一連の排水口は塩田川ポンプ場のちょうど反対側に見える。
手前に見えるコンクリート構造物は塩田川ポンプ場の恐らく古い排水路である。
左側にも怪しい感じの排出口らしきものが見えている…後で言及する

位置図を示す。


コンクリート護岸に穴があく格好になっているが、元々この形状だったのではなく排出口を残して護岸を造ったらしい。しかし排出口の前には大量の泥濘が溜まっており既に使われていないことが窺える。
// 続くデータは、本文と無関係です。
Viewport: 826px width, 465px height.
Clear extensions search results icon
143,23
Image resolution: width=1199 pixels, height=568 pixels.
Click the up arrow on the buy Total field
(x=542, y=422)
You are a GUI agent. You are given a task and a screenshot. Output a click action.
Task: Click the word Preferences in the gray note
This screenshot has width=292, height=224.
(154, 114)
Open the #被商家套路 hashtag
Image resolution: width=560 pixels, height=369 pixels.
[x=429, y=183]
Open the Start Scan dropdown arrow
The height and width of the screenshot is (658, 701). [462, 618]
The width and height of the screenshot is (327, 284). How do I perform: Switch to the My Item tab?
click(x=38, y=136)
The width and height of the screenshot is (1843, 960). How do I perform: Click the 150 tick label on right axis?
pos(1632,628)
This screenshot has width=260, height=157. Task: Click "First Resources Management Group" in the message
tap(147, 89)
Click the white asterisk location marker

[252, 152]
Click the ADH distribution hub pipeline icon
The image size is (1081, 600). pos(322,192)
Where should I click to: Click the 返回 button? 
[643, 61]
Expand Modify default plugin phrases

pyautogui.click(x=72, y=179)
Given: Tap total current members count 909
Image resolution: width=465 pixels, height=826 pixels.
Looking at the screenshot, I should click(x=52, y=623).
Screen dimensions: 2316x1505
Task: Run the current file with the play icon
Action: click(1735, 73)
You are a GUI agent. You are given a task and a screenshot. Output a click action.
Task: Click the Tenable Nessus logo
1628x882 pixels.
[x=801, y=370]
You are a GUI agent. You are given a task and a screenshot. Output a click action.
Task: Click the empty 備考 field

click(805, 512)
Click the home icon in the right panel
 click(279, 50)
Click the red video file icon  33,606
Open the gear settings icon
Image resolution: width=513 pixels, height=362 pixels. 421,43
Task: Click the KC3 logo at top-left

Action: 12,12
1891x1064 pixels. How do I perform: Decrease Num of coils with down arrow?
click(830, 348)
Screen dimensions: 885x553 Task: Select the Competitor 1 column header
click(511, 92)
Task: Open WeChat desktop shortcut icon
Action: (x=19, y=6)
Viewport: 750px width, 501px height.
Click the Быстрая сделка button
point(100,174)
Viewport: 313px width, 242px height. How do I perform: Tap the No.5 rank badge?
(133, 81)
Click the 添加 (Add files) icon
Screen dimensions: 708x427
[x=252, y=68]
以前ブログ版で撮影したのよりは高い解像度で撮れるカメラだ。
手ブレしないようこちら側の護岸上にカメラを固定してズーム撮影している。


周囲に写っているものから対比させてこの2つの排出口は直径が1m程度で、本来断面が円形かトンネル状をしているものが泥に埋まっているようだ。
実は護岸に遺る古い排水管なら他の場所にもみられる。しかしこの排出口はかなり大きくて目立ち、かなり昔の下水管ではないかと思っていた。

現在のところこの排出口らしきものに言及する文献には一件しか出会えていないが、その記述がまさにこの写真の排出口を指していることを前提に、これは現在の中国電力(株)宇部営業所のある場所に存在していた宇部電気会社の火力発電所タービンの冷却水排出口と考えられている。[1]

時代は明治期に遡る。明かりを灯したり動力機械に仕事をさせる電力の有用性が認識された黎明期、新川の西岸に火力発電所が造られた。火力発電所の建設は明治42年11月で、創立元の宇部電気会社では渡邊祐策が取締役社長であった。「宇部は石炭の賜」であり、早くから貴重な熱源・光源として利用されてきた。石炭の採掘は時代が下るにつれて技術的向上をみて大量採取されるようになった。そして単純に燃焼させるだけではなく火力発電所によるエネルギー変換を経てより汎用性のある電気を産み出すことに貢献した。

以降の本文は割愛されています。